The agency, which is not supported by taxes, is required to pre-fund the Postal Service Retiree Health Benefits Fund.
Kilmer said he supports the Postal Service Protection Act of 2013, which would eliminate the pre-funding requirement, restrict post office closures and maintain levels of service.
Kilmer said its passage would prevent cuts in hours like that imposed in Nordland in Jefferson County, where the hours of operation were cut from eight hours to four hours earlier this year.
“Hopefully, Congress is going to take action on this,” Kilmer said.
Low chance of passage
The Postal Service bill has a 4 percent chance of getting out of committee and a 2 percent chance of passage, according to www.govtrack.us, which has calculated that only 11 percent of bills made it past committee and only about 3 percent were enacted in 2011-13.
Kilmer spread the blame to both parties for lack of action in Congress.
“You need to see an end to either party defining success as making the other guy look stupid,” he said, decrying “decision-making by politics rather than the interests of our country.”
His own efforts to reach compromises with Republicans include meeting regularly with a bipartisan working group of House members and the Problem Solvers Caucus, another bipartisan group, to try to get Congress to avoid “governing from crisis to crisis.”

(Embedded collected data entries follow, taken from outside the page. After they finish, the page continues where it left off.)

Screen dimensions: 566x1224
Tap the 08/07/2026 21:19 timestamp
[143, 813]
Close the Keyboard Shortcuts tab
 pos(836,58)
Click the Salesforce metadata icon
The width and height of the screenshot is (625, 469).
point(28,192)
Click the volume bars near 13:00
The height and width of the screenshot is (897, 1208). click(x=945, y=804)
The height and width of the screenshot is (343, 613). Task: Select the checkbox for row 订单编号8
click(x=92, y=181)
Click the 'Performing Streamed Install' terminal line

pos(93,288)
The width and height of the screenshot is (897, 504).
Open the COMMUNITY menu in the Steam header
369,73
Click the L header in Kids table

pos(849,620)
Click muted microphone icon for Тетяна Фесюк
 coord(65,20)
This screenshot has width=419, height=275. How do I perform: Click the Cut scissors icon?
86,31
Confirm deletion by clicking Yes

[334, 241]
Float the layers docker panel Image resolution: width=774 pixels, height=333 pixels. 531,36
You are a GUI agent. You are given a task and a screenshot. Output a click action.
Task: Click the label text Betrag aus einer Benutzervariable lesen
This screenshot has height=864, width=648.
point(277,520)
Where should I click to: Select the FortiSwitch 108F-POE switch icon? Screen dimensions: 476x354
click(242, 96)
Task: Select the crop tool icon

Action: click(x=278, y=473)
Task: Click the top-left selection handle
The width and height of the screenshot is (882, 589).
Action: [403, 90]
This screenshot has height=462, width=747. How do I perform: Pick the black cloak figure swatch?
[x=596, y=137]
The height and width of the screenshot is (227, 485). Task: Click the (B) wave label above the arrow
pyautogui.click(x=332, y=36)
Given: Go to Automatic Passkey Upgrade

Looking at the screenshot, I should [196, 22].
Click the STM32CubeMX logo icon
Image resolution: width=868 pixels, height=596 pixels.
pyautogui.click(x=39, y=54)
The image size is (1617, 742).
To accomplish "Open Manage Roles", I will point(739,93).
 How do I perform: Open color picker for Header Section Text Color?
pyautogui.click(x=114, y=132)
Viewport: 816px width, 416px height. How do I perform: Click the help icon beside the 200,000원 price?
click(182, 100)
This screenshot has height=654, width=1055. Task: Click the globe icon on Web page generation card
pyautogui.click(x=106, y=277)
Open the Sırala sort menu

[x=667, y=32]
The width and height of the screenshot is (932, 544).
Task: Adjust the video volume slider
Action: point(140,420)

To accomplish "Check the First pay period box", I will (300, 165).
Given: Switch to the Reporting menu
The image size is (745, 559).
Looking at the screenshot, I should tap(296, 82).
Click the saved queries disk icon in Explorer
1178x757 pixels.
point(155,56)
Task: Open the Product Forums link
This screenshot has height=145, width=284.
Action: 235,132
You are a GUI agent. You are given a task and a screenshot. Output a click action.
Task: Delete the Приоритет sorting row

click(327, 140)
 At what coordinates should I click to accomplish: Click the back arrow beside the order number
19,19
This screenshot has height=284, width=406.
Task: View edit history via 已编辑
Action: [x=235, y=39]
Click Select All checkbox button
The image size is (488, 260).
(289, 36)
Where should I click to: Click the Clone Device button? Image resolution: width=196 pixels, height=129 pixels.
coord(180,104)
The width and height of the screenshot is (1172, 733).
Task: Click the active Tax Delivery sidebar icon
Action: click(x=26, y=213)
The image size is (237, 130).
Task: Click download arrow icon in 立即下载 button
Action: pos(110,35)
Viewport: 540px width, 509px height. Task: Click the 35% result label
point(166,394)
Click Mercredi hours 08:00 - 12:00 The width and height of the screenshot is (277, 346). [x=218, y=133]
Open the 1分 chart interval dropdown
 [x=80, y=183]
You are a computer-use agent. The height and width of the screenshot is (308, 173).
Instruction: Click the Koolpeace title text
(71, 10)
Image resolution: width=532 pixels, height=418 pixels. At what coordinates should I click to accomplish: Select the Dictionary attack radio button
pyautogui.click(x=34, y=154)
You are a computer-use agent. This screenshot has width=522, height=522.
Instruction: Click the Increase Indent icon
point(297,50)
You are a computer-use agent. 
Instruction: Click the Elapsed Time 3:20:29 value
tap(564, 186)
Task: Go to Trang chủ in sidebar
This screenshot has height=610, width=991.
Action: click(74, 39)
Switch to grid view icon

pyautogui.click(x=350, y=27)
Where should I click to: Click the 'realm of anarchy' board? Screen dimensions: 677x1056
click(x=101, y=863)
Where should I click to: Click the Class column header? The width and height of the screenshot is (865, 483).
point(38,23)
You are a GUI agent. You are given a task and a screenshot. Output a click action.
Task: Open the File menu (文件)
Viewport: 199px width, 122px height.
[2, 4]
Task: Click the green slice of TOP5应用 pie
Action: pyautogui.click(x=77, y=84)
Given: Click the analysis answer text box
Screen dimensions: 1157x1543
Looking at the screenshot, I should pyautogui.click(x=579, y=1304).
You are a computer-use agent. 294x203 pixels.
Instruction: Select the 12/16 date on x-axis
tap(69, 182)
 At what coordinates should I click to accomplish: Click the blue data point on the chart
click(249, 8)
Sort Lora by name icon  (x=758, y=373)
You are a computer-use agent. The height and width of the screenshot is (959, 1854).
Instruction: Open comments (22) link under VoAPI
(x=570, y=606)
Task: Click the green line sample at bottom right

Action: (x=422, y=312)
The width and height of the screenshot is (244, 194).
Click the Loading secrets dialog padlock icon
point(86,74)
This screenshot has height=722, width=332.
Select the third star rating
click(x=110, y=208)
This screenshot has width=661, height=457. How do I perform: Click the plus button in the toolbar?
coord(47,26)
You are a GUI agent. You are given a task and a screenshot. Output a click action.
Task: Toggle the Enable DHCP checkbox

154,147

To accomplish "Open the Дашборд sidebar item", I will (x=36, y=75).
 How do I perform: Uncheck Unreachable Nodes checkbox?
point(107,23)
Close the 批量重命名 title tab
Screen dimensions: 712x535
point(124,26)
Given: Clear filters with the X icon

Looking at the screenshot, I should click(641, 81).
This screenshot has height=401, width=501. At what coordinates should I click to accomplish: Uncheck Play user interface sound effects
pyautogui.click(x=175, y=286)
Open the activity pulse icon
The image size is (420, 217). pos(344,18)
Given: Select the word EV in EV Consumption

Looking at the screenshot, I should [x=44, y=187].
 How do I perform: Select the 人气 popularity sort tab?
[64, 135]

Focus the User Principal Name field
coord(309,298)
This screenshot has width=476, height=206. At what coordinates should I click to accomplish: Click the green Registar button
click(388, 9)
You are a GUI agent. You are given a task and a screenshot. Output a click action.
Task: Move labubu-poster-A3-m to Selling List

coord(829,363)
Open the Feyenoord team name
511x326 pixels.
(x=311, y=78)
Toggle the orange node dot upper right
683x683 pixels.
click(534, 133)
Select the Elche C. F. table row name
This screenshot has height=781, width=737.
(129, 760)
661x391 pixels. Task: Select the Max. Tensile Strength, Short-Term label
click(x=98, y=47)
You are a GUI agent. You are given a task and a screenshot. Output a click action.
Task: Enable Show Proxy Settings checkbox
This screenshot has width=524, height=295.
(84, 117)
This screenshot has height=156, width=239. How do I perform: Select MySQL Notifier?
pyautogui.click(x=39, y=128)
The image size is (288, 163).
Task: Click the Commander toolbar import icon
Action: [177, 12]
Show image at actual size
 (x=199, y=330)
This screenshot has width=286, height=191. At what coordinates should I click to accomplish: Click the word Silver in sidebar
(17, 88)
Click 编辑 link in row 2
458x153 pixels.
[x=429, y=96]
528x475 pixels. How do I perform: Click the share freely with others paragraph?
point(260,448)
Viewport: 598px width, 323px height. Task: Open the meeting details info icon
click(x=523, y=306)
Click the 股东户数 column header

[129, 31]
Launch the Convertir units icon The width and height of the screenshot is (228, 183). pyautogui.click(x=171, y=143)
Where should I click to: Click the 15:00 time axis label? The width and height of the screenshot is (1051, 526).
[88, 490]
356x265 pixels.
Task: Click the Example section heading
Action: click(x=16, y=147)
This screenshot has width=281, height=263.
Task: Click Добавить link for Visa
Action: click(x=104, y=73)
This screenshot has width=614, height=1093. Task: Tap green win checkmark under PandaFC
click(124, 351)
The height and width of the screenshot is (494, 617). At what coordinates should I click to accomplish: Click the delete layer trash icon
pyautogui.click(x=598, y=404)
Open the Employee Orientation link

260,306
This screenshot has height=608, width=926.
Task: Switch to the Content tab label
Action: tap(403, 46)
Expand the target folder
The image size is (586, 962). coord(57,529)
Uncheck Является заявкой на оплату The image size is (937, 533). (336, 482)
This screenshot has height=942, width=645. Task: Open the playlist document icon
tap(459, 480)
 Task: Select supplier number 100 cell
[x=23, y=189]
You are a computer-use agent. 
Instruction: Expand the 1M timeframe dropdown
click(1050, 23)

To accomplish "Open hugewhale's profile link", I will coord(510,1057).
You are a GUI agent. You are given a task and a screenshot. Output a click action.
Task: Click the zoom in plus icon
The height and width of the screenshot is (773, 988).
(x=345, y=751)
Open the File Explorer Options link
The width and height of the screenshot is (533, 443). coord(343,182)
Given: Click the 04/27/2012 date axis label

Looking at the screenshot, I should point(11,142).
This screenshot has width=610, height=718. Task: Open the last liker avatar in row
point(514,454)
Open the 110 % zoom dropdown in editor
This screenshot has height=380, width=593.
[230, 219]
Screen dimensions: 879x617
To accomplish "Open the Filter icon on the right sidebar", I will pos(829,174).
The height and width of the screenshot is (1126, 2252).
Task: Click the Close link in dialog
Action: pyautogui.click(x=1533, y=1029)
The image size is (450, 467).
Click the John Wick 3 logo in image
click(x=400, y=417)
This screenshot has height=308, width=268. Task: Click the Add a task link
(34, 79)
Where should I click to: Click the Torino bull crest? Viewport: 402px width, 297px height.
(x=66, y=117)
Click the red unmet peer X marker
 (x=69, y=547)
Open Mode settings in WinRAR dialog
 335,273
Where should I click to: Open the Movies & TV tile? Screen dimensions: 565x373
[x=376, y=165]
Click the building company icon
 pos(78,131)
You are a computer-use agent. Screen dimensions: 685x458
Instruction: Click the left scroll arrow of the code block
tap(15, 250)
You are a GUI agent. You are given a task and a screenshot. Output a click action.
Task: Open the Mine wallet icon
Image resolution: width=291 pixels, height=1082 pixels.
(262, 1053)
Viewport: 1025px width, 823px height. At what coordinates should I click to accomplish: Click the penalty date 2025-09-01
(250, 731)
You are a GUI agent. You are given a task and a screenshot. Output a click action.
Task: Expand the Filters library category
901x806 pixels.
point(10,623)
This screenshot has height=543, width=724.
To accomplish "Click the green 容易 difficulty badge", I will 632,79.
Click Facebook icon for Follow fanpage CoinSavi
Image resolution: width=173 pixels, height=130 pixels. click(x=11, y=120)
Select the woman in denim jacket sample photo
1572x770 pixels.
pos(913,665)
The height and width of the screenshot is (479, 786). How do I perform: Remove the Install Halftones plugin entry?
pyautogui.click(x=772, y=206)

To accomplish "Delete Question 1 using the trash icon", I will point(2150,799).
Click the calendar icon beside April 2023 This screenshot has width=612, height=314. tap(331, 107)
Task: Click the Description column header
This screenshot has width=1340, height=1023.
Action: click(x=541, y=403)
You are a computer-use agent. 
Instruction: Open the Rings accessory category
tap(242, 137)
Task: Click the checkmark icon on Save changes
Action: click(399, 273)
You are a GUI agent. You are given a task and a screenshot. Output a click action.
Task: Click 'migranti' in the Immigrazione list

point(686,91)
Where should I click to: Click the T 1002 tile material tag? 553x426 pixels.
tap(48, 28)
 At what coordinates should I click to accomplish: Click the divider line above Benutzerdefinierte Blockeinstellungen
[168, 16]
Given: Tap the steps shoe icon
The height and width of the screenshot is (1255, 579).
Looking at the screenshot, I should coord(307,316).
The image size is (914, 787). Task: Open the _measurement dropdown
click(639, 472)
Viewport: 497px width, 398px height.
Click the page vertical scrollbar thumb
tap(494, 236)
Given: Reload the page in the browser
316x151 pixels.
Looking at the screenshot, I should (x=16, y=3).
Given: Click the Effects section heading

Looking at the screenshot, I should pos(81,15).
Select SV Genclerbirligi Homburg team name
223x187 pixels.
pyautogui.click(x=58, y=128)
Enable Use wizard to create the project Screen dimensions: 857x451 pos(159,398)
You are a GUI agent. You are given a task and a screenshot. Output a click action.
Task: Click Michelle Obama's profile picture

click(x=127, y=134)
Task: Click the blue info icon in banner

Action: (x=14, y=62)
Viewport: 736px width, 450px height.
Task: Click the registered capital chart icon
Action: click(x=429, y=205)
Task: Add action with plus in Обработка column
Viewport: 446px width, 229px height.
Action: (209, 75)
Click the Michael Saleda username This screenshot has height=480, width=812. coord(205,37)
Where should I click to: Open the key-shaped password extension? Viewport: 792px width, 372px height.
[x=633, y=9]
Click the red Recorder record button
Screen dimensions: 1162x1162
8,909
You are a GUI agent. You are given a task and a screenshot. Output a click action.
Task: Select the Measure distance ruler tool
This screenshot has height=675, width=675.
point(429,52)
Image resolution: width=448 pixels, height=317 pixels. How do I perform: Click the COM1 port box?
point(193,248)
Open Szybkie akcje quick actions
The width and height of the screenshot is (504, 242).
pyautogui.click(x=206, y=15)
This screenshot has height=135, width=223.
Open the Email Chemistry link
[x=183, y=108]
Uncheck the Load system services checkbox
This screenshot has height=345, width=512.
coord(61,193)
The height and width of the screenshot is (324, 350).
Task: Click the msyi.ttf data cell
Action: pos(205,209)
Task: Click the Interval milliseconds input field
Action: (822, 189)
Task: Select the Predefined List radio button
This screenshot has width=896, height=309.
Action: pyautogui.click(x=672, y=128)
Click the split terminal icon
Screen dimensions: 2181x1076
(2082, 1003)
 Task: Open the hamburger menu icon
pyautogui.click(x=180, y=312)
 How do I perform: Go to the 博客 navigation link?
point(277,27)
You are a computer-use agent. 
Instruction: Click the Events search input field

On Obamacare, Kilmer said provisions in the law should protect rural medical providers who give a disproportionate share of care to Medicaid patients, which makes it difficult for them “to keep the lights on.”
That's an aspect of the law that “needs fixing,” he said.
But Kilmer praised provisions of the law that protect people with pre-existing medical conditions from being denied insurance coverage and that allow young people to stay on their parents' insurance until age 26.
Problems with the law can be resolved if members of Congress act in a bipartisan manner, he said.
He implored members of Congress to “check their snarky talking points at the door and do what's right for the nation.”